Another thing that flowed at my mom’s house was musicals. My mother loved them all and danced to them all: Her favorites were Shall We Dance, from The King and I, when she’d position any child who was nearby to do the large sashing steps of Yul Brenner around the living room. Marry the Man Today, from Guys and Dolls, whose lyric, “You musn’t squeeze the melon till you get the melon home,” she always drawled out, the inner Adelaide coming forth. And, of course, the dialogue in Fiddler’s Do You Love Me, where she’d sing both parts, stepping from one side of the coffee table to the other.

It wasn’t just musicals. She adored all things swing: Benny Goodman, Tommy Dorsey, The Mills Brothers. She and my dad danced to their swing era albums at the drop of a hat. Our living room was a dance floor, a stage, and a back stage for the skits that kids put on in the dining room.

Kids were always over. First, they came over to put on plays, whack the whiffle ball on our homemade diamond in the back yard or play endless games of badminton. And of course, in the winter, pile into our VW van and go sledding, my mom careening down the huge hills as fast as any of the kids. Then, as high school began, my mom told our friends they could sleep over anytime, hang out anytime, get a ride home anytime.

She was such a fan of my brother’s high school motley soccer team that she asked me, just this May, about Coach Petrilli, a name I’d forgotten long ago. I recently attended my 40th high school reunion. The memories of knowing you could always go to Mrs. Priestman’s house was one of the things people remembered, four decades later.
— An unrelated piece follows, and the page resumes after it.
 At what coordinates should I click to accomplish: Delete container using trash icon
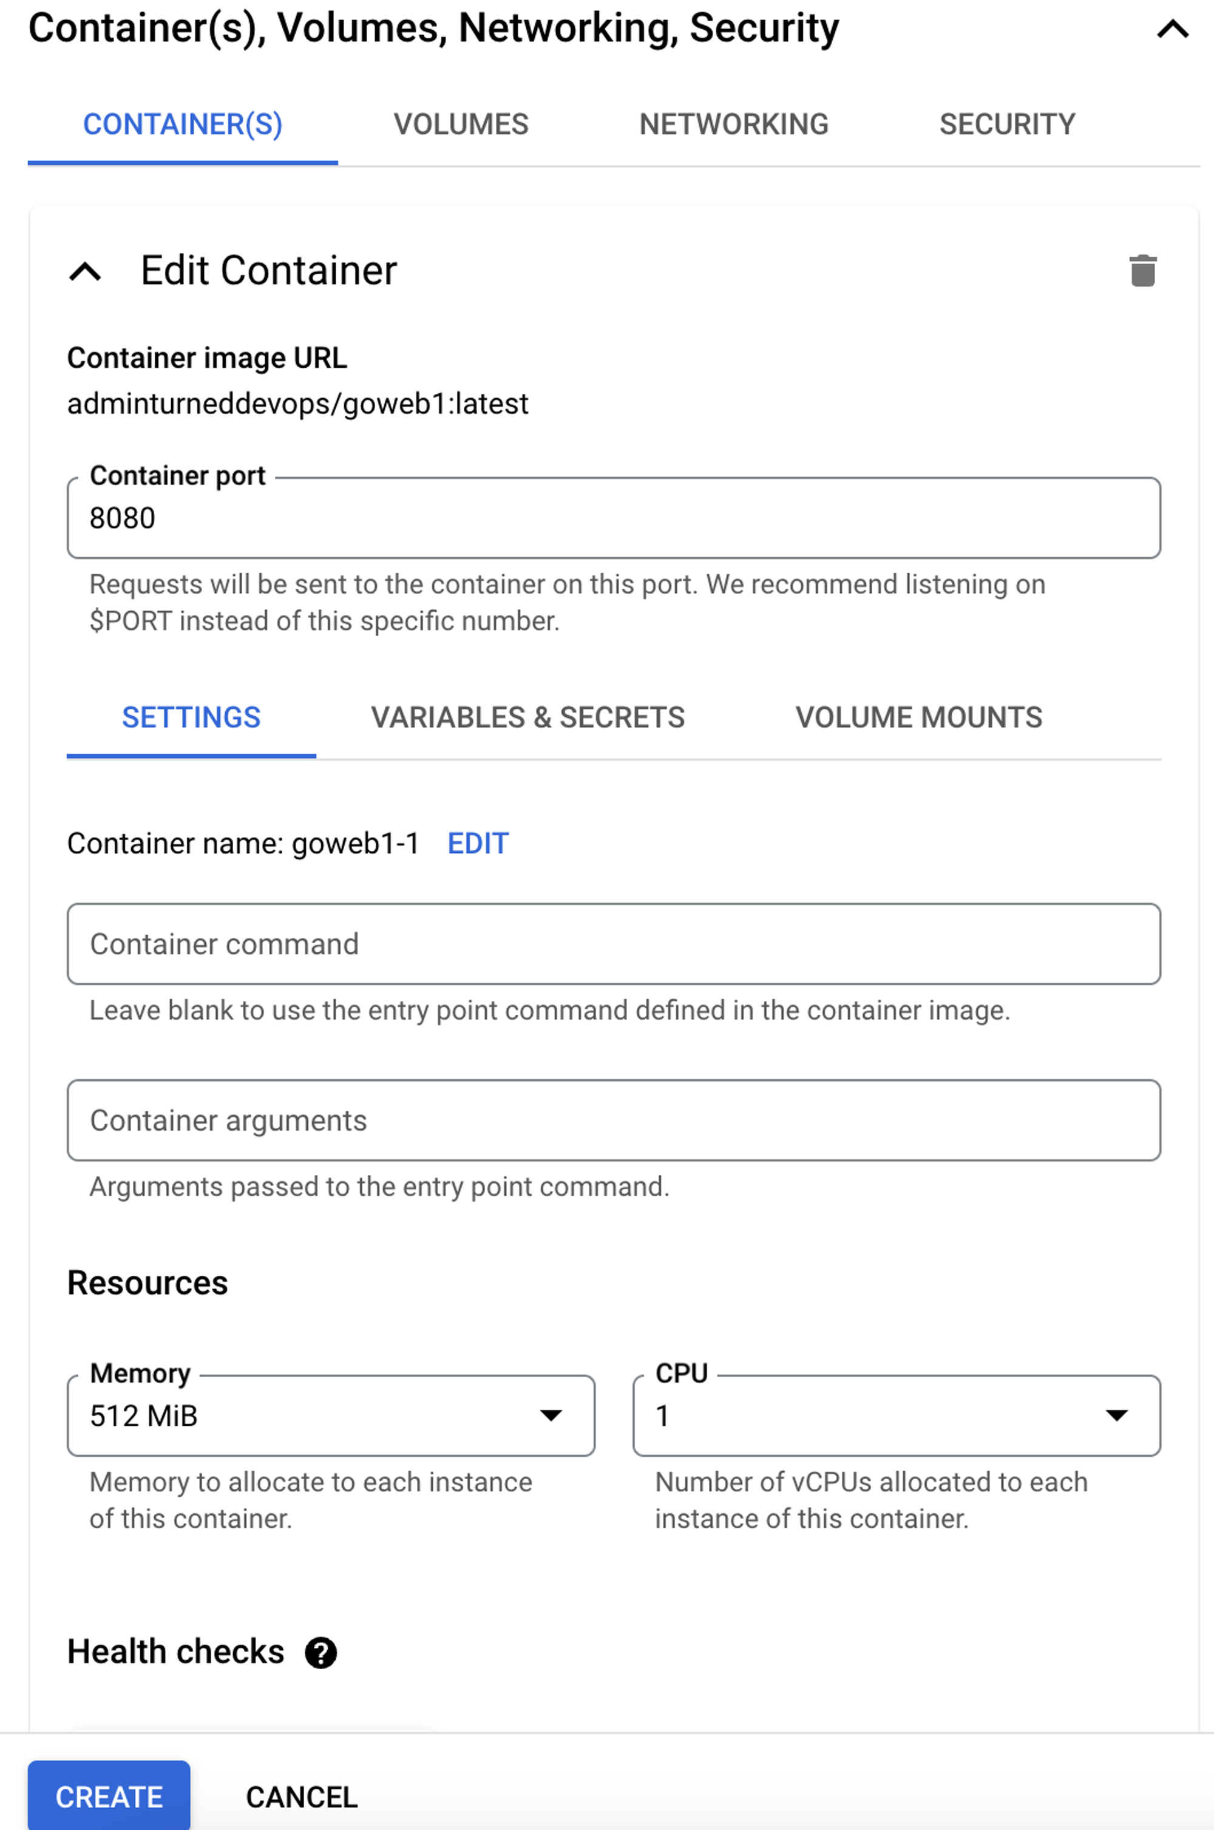pyautogui.click(x=1142, y=271)
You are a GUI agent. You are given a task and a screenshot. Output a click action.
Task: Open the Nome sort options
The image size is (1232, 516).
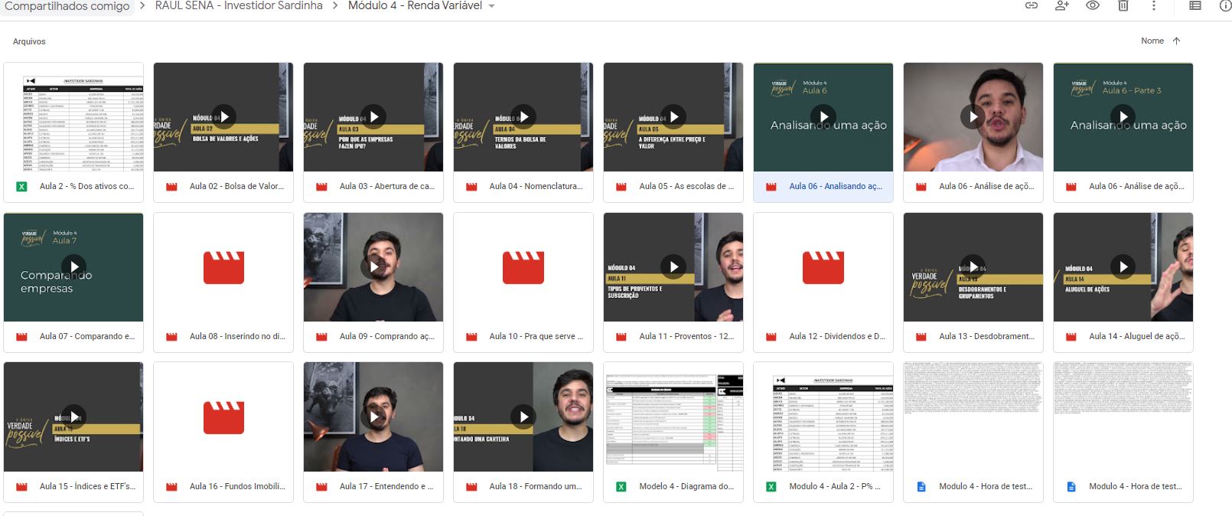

She’d wanted to be a reading teacher, but it wasn’t to be. Mom, don’t worry about it. You touched the lives of kids in a way that some teachers never will.

Once their three kids were out of the house, my mom and dad had an opportunity to move here, to Center Moriches. It was 1974, and my dad’s company was opening an office nearby, so they came. My dad retired soon after they moved here. My mom and dad spent the next 30 years enjoying a marriage that was already full of companionship, laughs, and wisdom – and now they had the time to truly enjoy one another. They enjoyed the beach, long walks, reading, some short trips. It was a great time.

And, she started another chapter in her life: volunteering. The new Center Moriches Library? It’s funded, in part, through the profits from bus trips to NYC that my mom organized ten times a year for 10-15 years. She also tromped through snow and bore the heat of August, delivering food through Meals on Wheels.

My parents had always wanted a grandchild, but fate had other ideas. They enjoyed the neighborhood kids and made peace with it. And then, in 1998, I told them I was heading to China to bring home a baby girl. And her name, like my mom’s, would be Evelyn.

They met Evie at Islip McArthur a few nights before Christmas in 1999. This little baby, just 16 pounds, filled their house with love. We were able to visit my folks every couple of months, so over the next five years my mom and Evie read together, drew together, danced together, walked together. They played in the ocean waves. They went crabbing and fishing. They cooked. I called them “My Evelyns,” and they rolled their eyes at me and laughed.

After my dad died, my mom where was able to visit us and go to Evie’s concerts and games. These are good memories.

Yes, there were tough times. We lost my brother, a pain no mother should ever have to endure. Money was always tight. Too tight. She was accepting when life took a wrong turn, but did not hold back her anger when she sensed life’s needless cruelty. I respect that.

My mom was honest, funny and smart. She was a good writer, a terrible cook, a talented gardener, and proud to be a lousy housekeeper. She was strong. She was loving. She was one of a kind, and she will be missed. None of us want to lose our moms, but here we are. We lose, and we remember.

Mom, I will miss you, yes. But when I hear Yul Brenner ask the world’s most important question, “Shall we dance?” I will answer as you would have – yes, yes – and will remember the joy and love and laughs you brought to everyone.